A cyclist who has lost the sight in her left eye after being the victim of a hit and run accident on a busy West Yorkshire road is appealing for witnesses to come forward.
The 49-year-old school teacher has been told it will take at least six months to fully assess the nerve damage caused and make a judgement as to whether her sight will ever return.
She had expected police to trace the driver of the three door, black Volkswagon Golf car, as she was helped by a number of witnesses at the scene, including two security officers who got out of their van to offer support.
However, with more than two months now having passed since the accident, she says she has been left hugely disappointed that West Yorkshire Police has not been able to make any progress in the case, given there was no CCTV footage and no witnesses have come forward.

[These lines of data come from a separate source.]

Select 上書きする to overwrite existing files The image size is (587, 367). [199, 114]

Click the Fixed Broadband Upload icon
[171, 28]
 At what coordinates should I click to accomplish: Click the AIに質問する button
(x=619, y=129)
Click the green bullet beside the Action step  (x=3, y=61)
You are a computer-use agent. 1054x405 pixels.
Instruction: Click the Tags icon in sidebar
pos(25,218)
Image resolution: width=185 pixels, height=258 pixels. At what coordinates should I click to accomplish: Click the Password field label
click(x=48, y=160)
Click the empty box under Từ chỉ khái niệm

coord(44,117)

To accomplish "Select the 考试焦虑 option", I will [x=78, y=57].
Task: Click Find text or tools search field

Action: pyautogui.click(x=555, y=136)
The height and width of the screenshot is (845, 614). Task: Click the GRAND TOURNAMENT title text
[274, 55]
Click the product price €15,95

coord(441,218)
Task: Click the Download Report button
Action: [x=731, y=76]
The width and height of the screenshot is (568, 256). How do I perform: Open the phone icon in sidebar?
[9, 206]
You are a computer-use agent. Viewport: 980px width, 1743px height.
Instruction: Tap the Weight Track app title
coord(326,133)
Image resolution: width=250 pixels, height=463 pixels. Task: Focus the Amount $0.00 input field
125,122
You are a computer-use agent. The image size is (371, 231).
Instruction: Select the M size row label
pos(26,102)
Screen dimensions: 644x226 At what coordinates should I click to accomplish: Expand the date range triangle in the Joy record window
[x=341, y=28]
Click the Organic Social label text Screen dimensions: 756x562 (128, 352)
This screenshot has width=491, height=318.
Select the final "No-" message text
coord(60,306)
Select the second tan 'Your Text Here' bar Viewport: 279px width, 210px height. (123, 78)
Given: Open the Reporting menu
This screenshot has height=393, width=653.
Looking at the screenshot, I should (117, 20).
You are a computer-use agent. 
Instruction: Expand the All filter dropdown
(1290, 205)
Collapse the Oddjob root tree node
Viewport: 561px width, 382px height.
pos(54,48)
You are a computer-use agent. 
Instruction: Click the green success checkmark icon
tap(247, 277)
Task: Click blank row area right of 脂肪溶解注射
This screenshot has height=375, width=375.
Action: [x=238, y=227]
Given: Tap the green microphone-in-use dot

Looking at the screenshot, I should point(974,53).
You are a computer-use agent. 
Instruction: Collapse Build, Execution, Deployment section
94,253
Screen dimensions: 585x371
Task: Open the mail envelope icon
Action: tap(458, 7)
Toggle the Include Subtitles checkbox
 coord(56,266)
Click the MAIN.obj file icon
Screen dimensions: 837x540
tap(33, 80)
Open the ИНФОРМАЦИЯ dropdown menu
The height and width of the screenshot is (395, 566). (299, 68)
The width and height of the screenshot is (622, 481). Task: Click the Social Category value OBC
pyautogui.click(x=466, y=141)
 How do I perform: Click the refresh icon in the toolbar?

“I can’t believe what has happened really as on the morning itself a number of people saw what happened and came to see if I was ok. The two prison guards in particular were very kind and helpful on the morning,” she said.
“I didn’t get their names or numbers as I didn’t have anything with me and I was in shock, but they took my details and saw what happened.
“We all saw the car drive away and then stop further up the road in a layby, as if the driver was checking the damage.
“Perhaps everybody who saw what happened has since assumed I was ok because at the time, although I had hit my head on the road, I felt ok and I walked home.
“They were not to know that it has caused me long term harm and loss of sight in one eye, so I am hoping that by making this appeal someone will now come forward, or perhaps that it may make the driver contact police if they really didn’t realise they had caused injury.
“At the time I didn’t think I was badly injured myself. I was aware I had taken a hefty blow to the head, but I just thought my helmet had done its job. I was actually more concerned about the pain in my elbow and legs as I walked home.”
Eyesight began to worsen when cyclist returned home and called police
When the woman retuned home she began to feel unwell and rang the police. Officers called an ambulance for her and she had a CT scan at Pinderfields Hospital.
“My sight started to go blurred in my left eye but the hospital said it was likely to be concussion,” said the woman.
“However, it didn’t get any better and actually started to get worse. It was then that I went to see an optician and as soon as they looked they said I had a serious problem.”
The woman was told she had suffered nerve damage to her eye, causing her to suffer from double vision and headaches.
She has now been told it will not be known for at least another six months whether the sight in her left eye will recover, and if so, to what extent.
The accident happened at around 7am on January 22nd on the A61 roundabout (opposite the Wilko store) after she had cycled along Kirkgate, Wakefield.
“I know the roundabout well and have had people cut me up on it before when I have been going around it,” she said.
“Ironically, I had specifically chosen to go into one of the middle lanes to protect myself as I approached it, as I was thinking about the times I had been cut across. Then, as I went around the roundabout the car, which I am certain was driven by a young lad, overtook me and cut across me. That is when he clipped my wheel.
“I can remember shouting ‘what are you doing’ and then the next thing I was on the floor. I am certain he knew he had hit me.”
Hudgell Solicitors provides support through injury claim to Motor Insurance Bureau
Whilst the failure to trace the driver has meant nobody has yet been held responsible for the injuries caused, it has also left the cyclist in a difficult situation with regards to making an insurance claim.
She is, however, now being supported by personal injury specialists Hudgell Solicitors, who say they will pursue a claim to the Motor Insurance Bureau (MIB) on her behalf.
Karen Smith, Senior Litigation Executive and Personal Injury Manager at the firm’s Leeds office, said: “Sadly there are many people left in a similar situation to this when they are involved in accidents with untraced or uninsured drivers.
“Not only does it leave them struggling to recover the costs of the accident with regards the damage to vehicles or cycles, it more importantly means they are unable to pursue damages for injuries suffered, and to recover loss of earnings through insurers.
“Our client has suffered significantly. She had to have two months off work, and reduce her hours on her recent return. She has not yet returned to her teaching role.
“She suffered injuries to her elbow and hip and the eye injury which has caused loss of sight for a period which is yet unknown. Her work and life has been severely affected by this and she has suffered psychological symptoms as a direct consequence.
“Given the circumstances, we will be looking to secure compensation through the Motor Insurance Bureau to help her secure rehabilitation support to help her towards her recovery, and recover losses from her time off work.
“Thankfully, this course of action is available in such cases, and is used to assist the thousands of people who are injured, and the families of those killed, by uninsured and untraced drivers.”